野球が常に発展し続けるスポーツであることは全世界共通だ。そして、その発展度合いは“球速アップ”で語られることが多い。

昔から現在まで、野球の現場に居続けた人々が誰よりもそれを肌で感じている。今や“基準点”そのものが高くなった。

2023年シーズンが行われている韓国プロ野球KBOリーグでも、“スピード狂風”が吹き荒れようとしている。

惨敗WBCで突き付けられた投手の“球速差”

ハンファ・イーグルスに所属するプロ2年目の右腕ムン・ドンジュ(19)は、去る4月12日のKIAタイガース戦で160.1kmを投げた。平均球速も153kmと、若くして国内屈指の“ファイアーボーラー”としてその名を広めている。

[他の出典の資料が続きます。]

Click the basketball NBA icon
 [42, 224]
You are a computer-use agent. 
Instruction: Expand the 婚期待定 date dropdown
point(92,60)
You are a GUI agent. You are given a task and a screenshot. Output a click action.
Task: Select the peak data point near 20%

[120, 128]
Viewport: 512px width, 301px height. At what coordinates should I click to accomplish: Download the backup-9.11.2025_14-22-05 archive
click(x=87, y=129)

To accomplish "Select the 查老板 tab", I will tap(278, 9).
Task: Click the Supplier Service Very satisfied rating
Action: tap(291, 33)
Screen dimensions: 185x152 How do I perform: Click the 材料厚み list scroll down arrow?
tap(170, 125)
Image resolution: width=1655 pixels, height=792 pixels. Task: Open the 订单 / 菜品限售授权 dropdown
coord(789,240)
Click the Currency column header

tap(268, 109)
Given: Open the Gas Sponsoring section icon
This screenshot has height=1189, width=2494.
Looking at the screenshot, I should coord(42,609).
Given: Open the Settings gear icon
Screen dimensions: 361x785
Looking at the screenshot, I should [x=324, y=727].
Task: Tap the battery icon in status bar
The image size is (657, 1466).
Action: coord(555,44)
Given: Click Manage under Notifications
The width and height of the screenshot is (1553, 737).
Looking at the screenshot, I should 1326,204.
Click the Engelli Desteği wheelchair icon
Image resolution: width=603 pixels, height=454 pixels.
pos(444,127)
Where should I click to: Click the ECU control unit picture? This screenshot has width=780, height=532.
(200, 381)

昨季KBO最優秀防御率、奪三振王のアン・ウジン(23、キウム・ヒーローズ)のアン・ウジンも、13日の斗山(トゥサン)ベアーズ戦で159.8kmのストレートを投じた。四捨五入では160kmだ。実際、投球分析表では「160km」と記されていた。

ムン・ドンジュ(左)、アン・ウジン

ただ、世界に目を向ければ、米メジャーリーグ(MLB)では104マイル(約167.4km)を叩き出した投手もいる。“球速革命”という言葉は日本にもわたり、今や160km投手が続々と登場している。これからは韓国も続く時代だ。

冷静に見れば、ムン・ドンジュとアン・ウジンが“特別な”ケースと言えるだろう。世界最高峰と呼ばれるMLBでも、誰もが160kmを投げられるわけではない。これは日本も同じである。

それでも、国内プロ野球の舞台で160kmが記録されたからには、これからはほかの選手にとって目標となり得る。現役時代、投手としてKBO通算134勝を記録したSSGランダースのキム・ウォンヒョン監督は、「韓国にも160kmを投げる投手が出た。嬉しいことだ」と話した。

日本もそうだった。大谷翔平(28、ロサンゼルス・エンゼルス)や佐々木朗希(21、千葉ロッテマリーンズ)の登場で“心理的な障壁”が崩れた。選手たちは「自分にもできる」と考えるようになり、指導者も積極的に支援するようになった。もちろん、球団のケアも手厚い。

佐々木朗希(左)、大谷翔平

広く見れば、KBO全体の投手の球速が上がる効果につながるという点が好ましい。全体的な基準が引き上げられるからだ。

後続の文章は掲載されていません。